Человек — создание хрупкое, его организм создан для мучений и страданий самого разного рода, поэтому пыточное дело и цветет таким кровавым и устойчивым цветом. Но кто бы знал, какая это пытка — хотеть плакать и не уметь. Кто бы знал — как ужасно пытаться расплакаться, когда на глазах нет ни слезинки, и остается только кусать пальцы, чтобы чуть выплеснуть наружу накопившуюся боль.
Сколько раз за эти два года я пыталась заставить себя плакать! Бесполезно.

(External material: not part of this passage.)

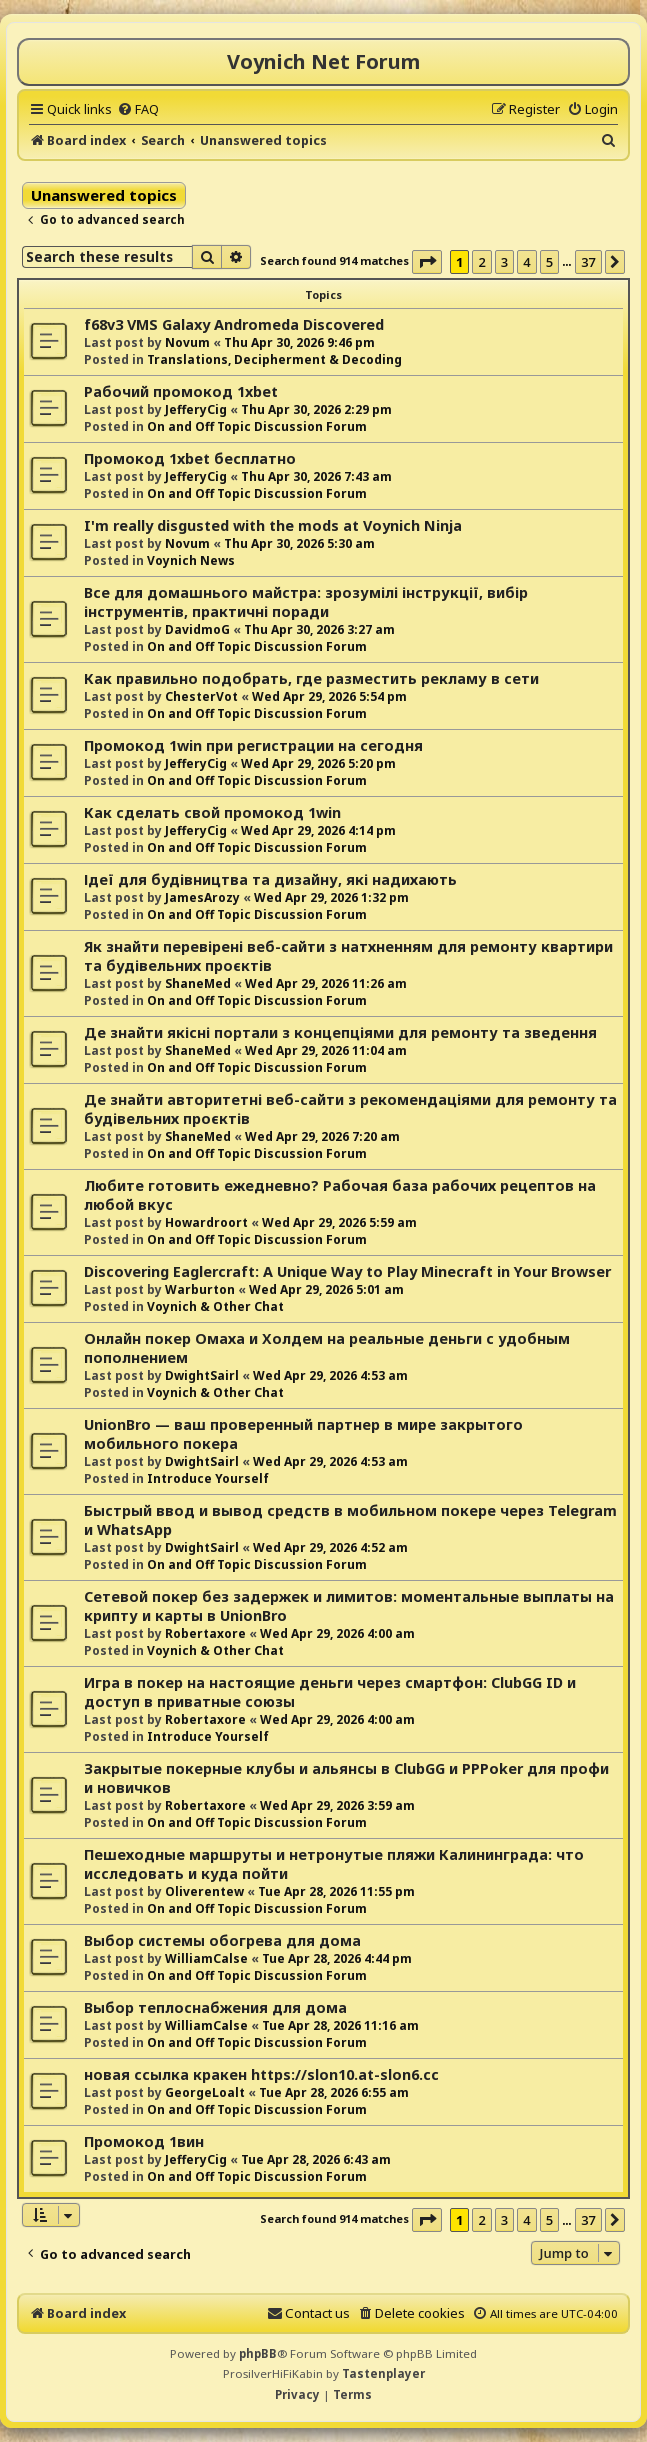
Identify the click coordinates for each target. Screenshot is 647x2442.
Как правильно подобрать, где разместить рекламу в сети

Вот и вчера после Матвеевской вечеринки на меня навалилась такая тоска, что хотелось лечь плашмя прямо на линолеум кухни, где я стояла у окна, провожая взглядом огоньки Ларискиной машины. Лариска уехала последняя, прихватив с собой окончательно захмелевшего Ивана и Надю Шибашину, с которой жила в одном районе. Надюша уже на пороге вспомнила, что привезла нам показать фотографии своей дочки, начала искать их в сумочке. Потом показывала одну за другой, сопровождая каждую пространным рассказом. Матвей уже подпрыгивал от нетерпения, а я нарочно, чтобы позлить его, расспрашивала Надю о дочке, о режущихся зубках, о проблемах с очередью в детсад. Надя охотно делилась.
Уехали они в час ночи.
Матвей закрыл дверь, прошелся по комнатам, проверяя, не остались ли чужие вещи, и лишь потом завернул на кухню. Я слышала, как он пододвинул табурет к барной стойке и сел.
— Саша, — негромко позвал он.
Я повернулась. Матвей сидел, положив локоть на стойку и сгорбив плечи. Его пальцы механически вращали зажигалку.
— Кто? — спросил он.
Зажигалка вертелась между пальцами, чудом не падая. Я не могла оторвать от нее глаза.
— Саша, кто? Скажи, ради Бога! — повторил Матвей.
— Анечка. — Мне с трудом удалось произнести это имя.
— Анечка, — повторил за мной Матвей, — кто мог подумать!
— Берлиоз тоже не верил, — желчно откликнулась я, — у смерти, знаешь ли, нет видимых предпосылок в отличие от дефолта.
Матвей тяжело вздохнул и обмяк всем телом, словно огромная тряпичная кукла.
— Ну вот ты получил информацию и теперь можешь делать с ней что хочешь, — сказала я, — а мне, пожалуйста, вызови такси.
До приезда машины мы больше не разговаривали.